The new Government Tourism Strategy proposals were published last week and have been met with mass indifference all round.
The problem is it that it fails both the outbound and inbound sectors at the same time by not addressing the tax issues intrinsic in both. Instead of cutting sky-high taxes such as VAT and air passenger duties, which are putting visitors off coming here, ministers instead chose to tinker with bank holiday dates.
Ok, so they said they would move the Bank Holiday (Hurrah) and that we would see and enjoy the benefit from increased traffic due to the Olympics (Mmm, not sure about that one), but the Government's report, while acknowledging the calls for lower taxes, says that, while it will keep the matter under review, "the financial position we inherited means we must give priority to our fiscal base".
In other words, we'll keep VAT and all the other taxes just as they are!
In a nutshell, VAT, APD and TOMs have become the most pressing concerns for the industry as their high rates are making UK tourism most uncompetitive and travel more expensive.
While many European countries have actually reduced APD to encourage activity, the present Government increases it. The Government consistently fails to see the benefits to the UK economy of a buoyant overseas holiday industry and the lack of it in tourism strategy only reinforces this.
The British Hospitality Association report said cutting VAT on hotel rooms to 6.5%, as they have in Germany, would help create 236,000 jobs over the next five years and boost visitor numbers. Clearly, we are missing out on an opportunity to create 236,000 new jobs. Britain has just come bottom out of 133 countries for price competitiveness.
And the policy does not address the biggest problem affecting inbound tourism. If you are a company based here trying to sell the UK abroad, you suffer a huge competitive tax disadvantage.
Most visitors coming to this country from long-haul markets (such as North America or Asia) buy their holidays through tour operators. In this country, they are taxed under the Tour Operators' Margin Scheme (TOMS). TOMS is applied to the margin between the cost of the components and the price charged to the consumer.

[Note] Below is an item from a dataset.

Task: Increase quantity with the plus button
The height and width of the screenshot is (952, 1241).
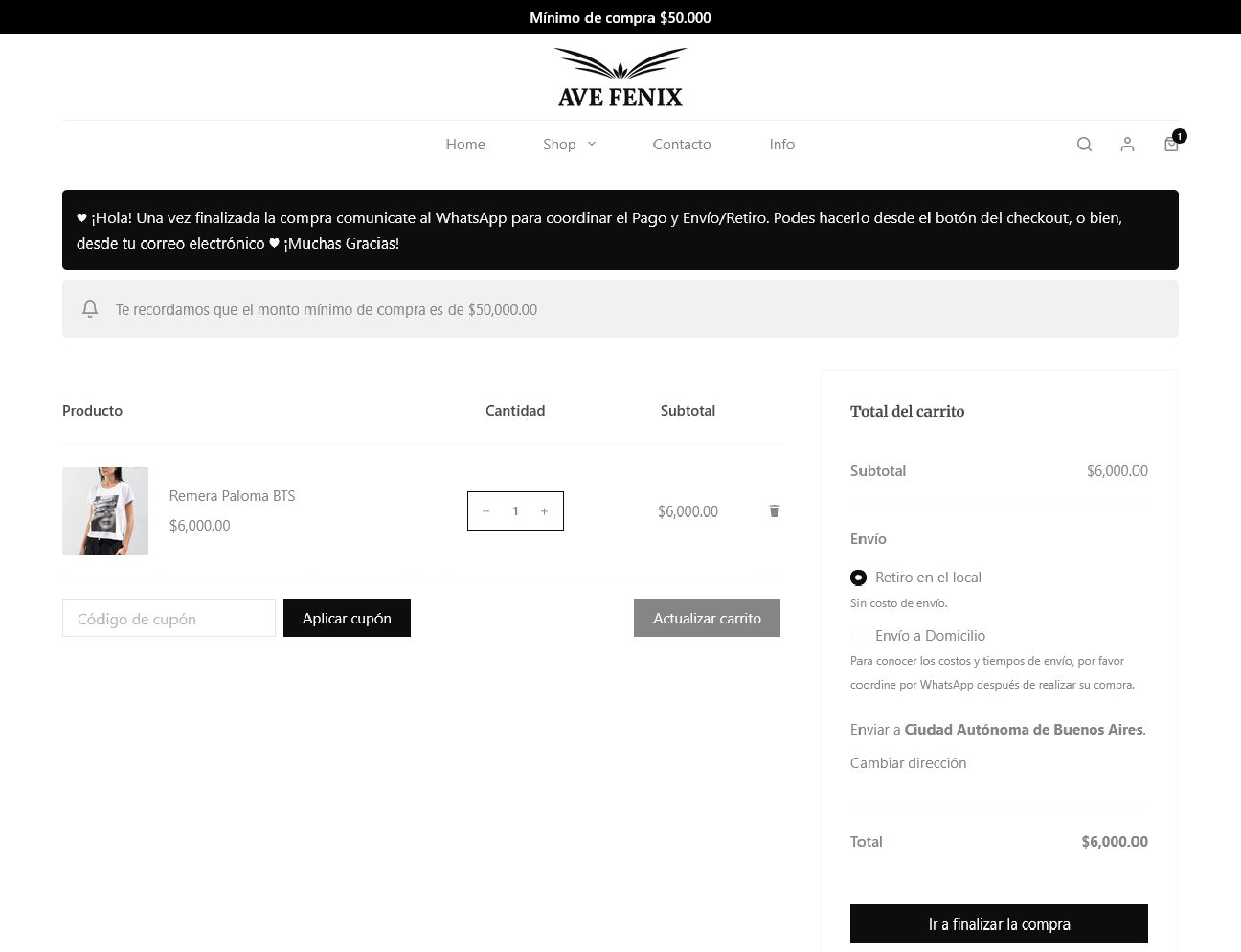Action: [544, 511]
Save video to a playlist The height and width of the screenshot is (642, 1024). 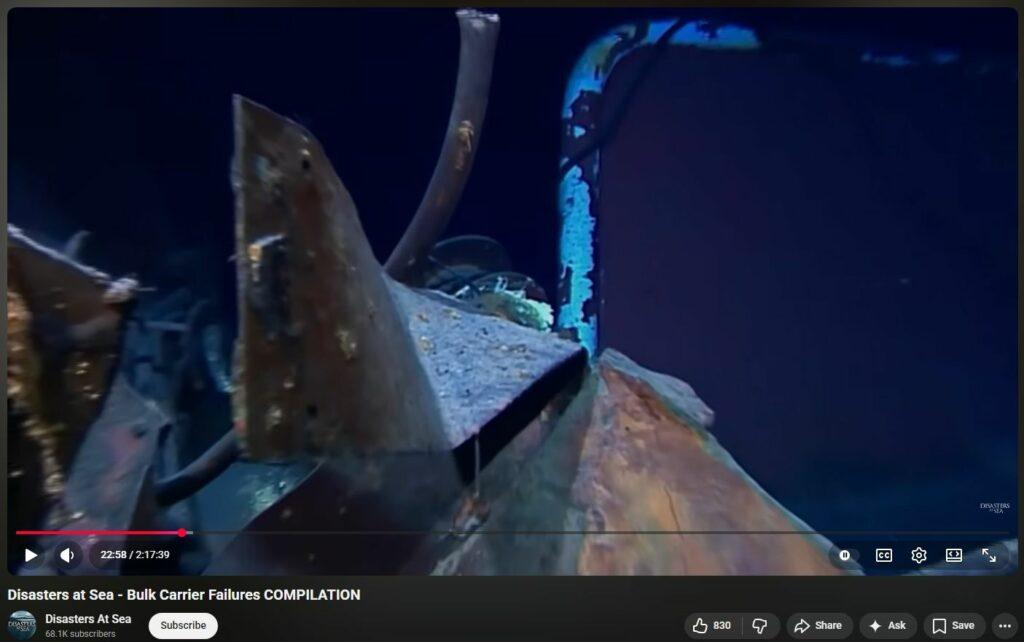[954, 626]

This margin is not profit. It contains everything not directly supplied by another company. All in-house supplies and all staffing are taxed under TOMS, as are agents’ commissions, marketing, and sales costs. These expenses are the process of adding value. TOMS is thus a levy on the investment made in order to assemble, sell, and deliver visitors to the UK. For a long-haul operator, it is equivalent to a corporation tax of 800%.
If a company is based outside the EU, TOMS is not collectable and so not paid. Thus nearly all incoming operators that sell to consumers are now based off-shore.
Conversely, as this tax is on “services supplied in the EU,” all non-EU holidays sold in the UK (say, to Turkey or to Florida) are untaxed. Thus TOMS is a tax on exports and grants tax-free status to our tourism imports.
For a UK-based company, it is overwhelmingly more sensible to invest in selling non-European holidays than to try and sell a UK holiday to a visitor.
This problem is not actually to do with the level of VAT, but the way in which it is applied to exports. We desperately need to attract visitors to this country. But the process of doing so is subjected to a punitive level of taxation.
Really there should be no VAT on exports which are used abroad. Tourism is an export but the creation of holidays in the EU for visitors from outside the EU is subject to VAT under TOMS. That is different from every other type of export and it’s clearly disadvantageous to inbound tourism.
If the government is serious about encouraging more people to come here, then the Minister needs to go to Brussels and convince the other member states to reform TOMS because there is a massive disincentive on EU-based companies promoting EU-based holidays.